__Objective__
Rewrite the data below, changing every "GUI agent" to "desktop agent" and leaving everything else as it is.

__Records for the task__

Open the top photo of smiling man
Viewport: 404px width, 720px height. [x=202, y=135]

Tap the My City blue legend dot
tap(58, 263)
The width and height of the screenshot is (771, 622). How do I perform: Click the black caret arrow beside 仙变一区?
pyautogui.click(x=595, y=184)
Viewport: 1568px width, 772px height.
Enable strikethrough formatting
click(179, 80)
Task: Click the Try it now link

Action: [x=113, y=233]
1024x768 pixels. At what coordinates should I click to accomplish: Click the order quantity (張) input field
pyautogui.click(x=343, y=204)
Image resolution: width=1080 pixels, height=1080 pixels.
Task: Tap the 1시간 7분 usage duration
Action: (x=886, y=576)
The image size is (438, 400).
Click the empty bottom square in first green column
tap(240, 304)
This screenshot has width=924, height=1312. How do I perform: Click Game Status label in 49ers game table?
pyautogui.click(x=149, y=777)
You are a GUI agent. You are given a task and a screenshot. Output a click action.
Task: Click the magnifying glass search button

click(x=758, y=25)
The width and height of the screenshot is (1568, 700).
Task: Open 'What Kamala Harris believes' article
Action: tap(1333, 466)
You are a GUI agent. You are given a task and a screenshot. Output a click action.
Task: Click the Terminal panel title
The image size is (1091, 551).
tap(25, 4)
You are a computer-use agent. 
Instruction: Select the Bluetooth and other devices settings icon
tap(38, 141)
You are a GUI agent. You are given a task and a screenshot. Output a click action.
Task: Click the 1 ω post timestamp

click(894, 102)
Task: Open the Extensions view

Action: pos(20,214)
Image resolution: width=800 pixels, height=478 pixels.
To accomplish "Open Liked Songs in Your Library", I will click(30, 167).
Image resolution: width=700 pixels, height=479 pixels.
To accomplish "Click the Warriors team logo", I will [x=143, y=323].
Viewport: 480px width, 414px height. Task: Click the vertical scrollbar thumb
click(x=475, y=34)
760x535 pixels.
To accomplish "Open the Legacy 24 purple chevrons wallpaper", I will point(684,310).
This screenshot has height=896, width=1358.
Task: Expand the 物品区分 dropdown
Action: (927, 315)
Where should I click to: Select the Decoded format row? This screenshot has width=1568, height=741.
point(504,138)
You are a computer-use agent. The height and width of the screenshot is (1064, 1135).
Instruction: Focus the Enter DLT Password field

__Result for this task__
Open the top photo of smiling man
Viewport: 404px width, 720px height. [x=202, y=135]

Tap the My City blue legend dot
tap(58, 263)
The width and height of the screenshot is (771, 622). How do I perform: Click the black caret arrow beside 仙变一区?
pyautogui.click(x=595, y=184)
Viewport: 1568px width, 772px height.
Enable strikethrough formatting
click(179, 80)
Task: Click the Try it now link

Action: [x=113, y=233]
1024x768 pixels. At what coordinates should I click to accomplish: Click the order quantity (張) input field
pyautogui.click(x=343, y=204)
Image resolution: width=1080 pixels, height=1080 pixels.
Task: Tap the 1시간 7분 usage duration
Action: (x=886, y=576)
The image size is (438, 400).
Click the empty bottom square in first green column
tap(240, 304)
This screenshot has width=924, height=1312. How do I perform: Click Game Status label in 49ers game table?
pyautogui.click(x=149, y=777)
You are a desktop agent. You are given a task and a screenshot. Output a click action.
Task: Click the magnifying glass search button

click(x=758, y=25)
The width and height of the screenshot is (1568, 700).
Task: Open 'What Kamala Harris believes' article
Action: tap(1333, 466)
You are a desktop agent. You are given a task and a screenshot. Output a click action.
Task: Click the Terminal panel title
The image size is (1091, 551).
tap(25, 4)
You are a computer-use agent. 
Instruction: Select the Bluetooth and other devices settings icon
tap(38, 141)
You are a desktop agent. You are given a task and a screenshot. Output a click action.
Task: Click the 1 ω post timestamp

click(894, 102)
Task: Open the Extensions view

Action: pos(20,214)
Image resolution: width=800 pixels, height=478 pixels.
To accomplish "Open Liked Songs in Your Library", I will click(30, 167).
Image resolution: width=700 pixels, height=479 pixels.
To accomplish "Click the Warriors team logo", I will [x=143, y=323].
Viewport: 480px width, 414px height. Task: Click the vertical scrollbar thumb
click(x=475, y=34)
760x535 pixels.
To accomplish "Open the Legacy 24 purple chevrons wallpaper", I will point(684,310).
This screenshot has height=896, width=1358.
Task: Expand the 物品区分 dropdown
Action: (927, 315)
Where should I click to: Select the Decoded format row? This screenshot has width=1568, height=741.
point(504,138)
You are a computer-use agent. The height and width of the screenshot is (1064, 1135).
Instruction: Focus the Enter DLT Password field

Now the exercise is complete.